Doughty was among the most eccentric of the eccentric English adventurers of the nineteenth century. A poet and scholar, a century before I read his book Doughty made his way to the Arabian Peninsula. Although he sought the help of his own government and that of the Ottoman Empire, the officials left him on his own in his journeys among the Bedouin tribesmen, who were traditionally xenophobic and then under the spreading spell of the Wahabi sect of Islam. Unlike the swashbuckling Captain Richard Francis Burton, Doughty openly presented himself as a Christian, which won the grudging admiration of some Bedouins but inspired others to threaten his life. Doughty was often beaten and mistreated. His patient endurance of this type of treatment later led Burton to denounce Doughty as a poor representative of English manhood. But some Bedouins treated Doughty, known among them as “Khalil” with friendship and kindness. His survival was probably due to concerns about how the Ottomans would respond to the killing of a Westerner, appreciation for Doughty’s simple medical skills, awe at his sheer audacity, adherence to Bedouin customs of hospitality, and reluctance to murder someone whom some of the Bedouins viewed as a lunatic.

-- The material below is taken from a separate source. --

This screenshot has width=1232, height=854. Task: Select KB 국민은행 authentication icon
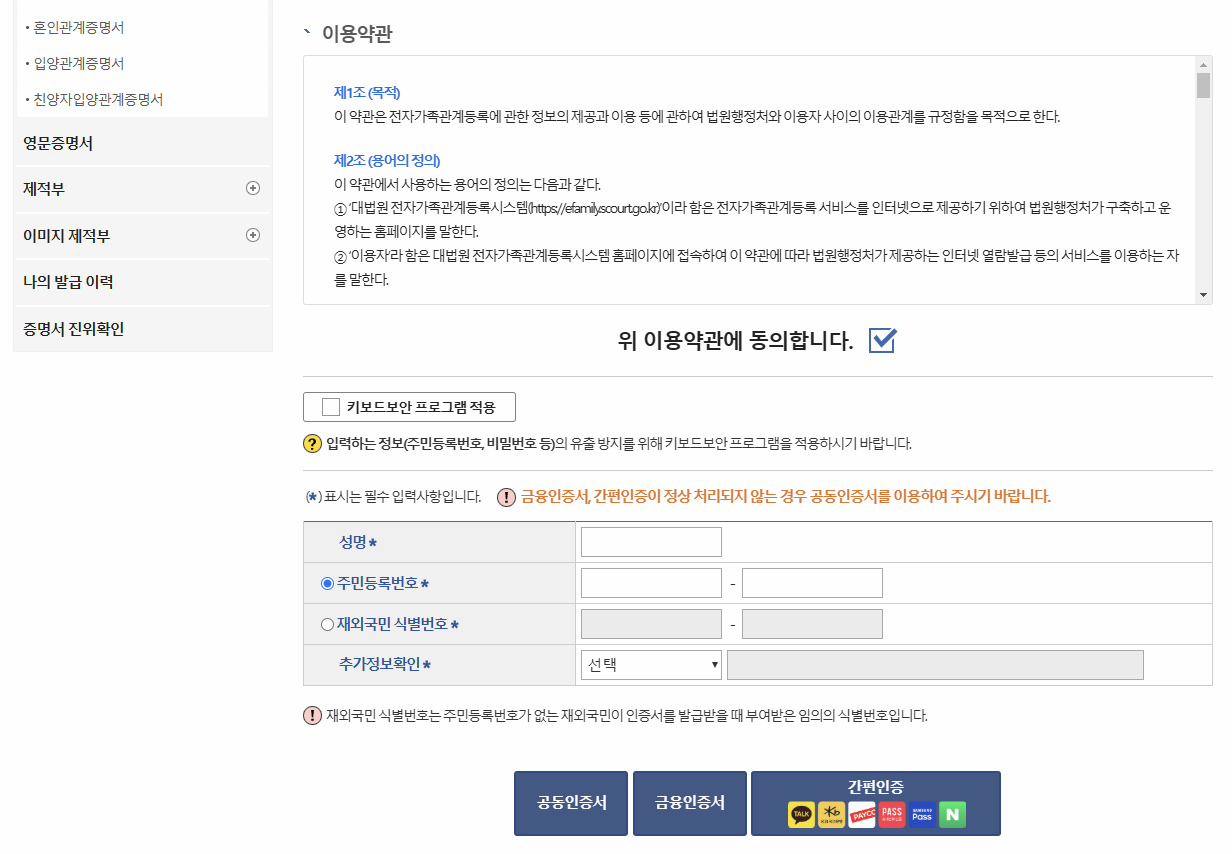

The adventure story is only one side of the work, though. Doughty believed that the English language was in a state of decadence and required renewal by going back to its ancient qualities. He wrote Travels in Arabia Deserta in a archaizing dialect of his own devising, drawing primarily on the style of the King James Bible, but also on Spenser and even Chaucer. The effect is of the heritage of English literary language confronting the Arab world, a marvelous model for this deeply traditional English meditative soul confronting the harshness of an alien culture.
Doughty’s mannered style crept into my own writing for a while, probably with unfortunate results. Although it draws on so many influences, his language was so uniquely his own that it only fits the world that is his book. I think Travels also contributed to my own wanderings around distant parts of the planet in the years after I read it, although I was fortunate to face none of Doughty’s hardships.
Selecting the ten best books you’ve ever read is a popular game. My own list changes from time to time, but Travels in Arabia Deserta is always on it. Without question, I would rank it as the finest travel book ever written.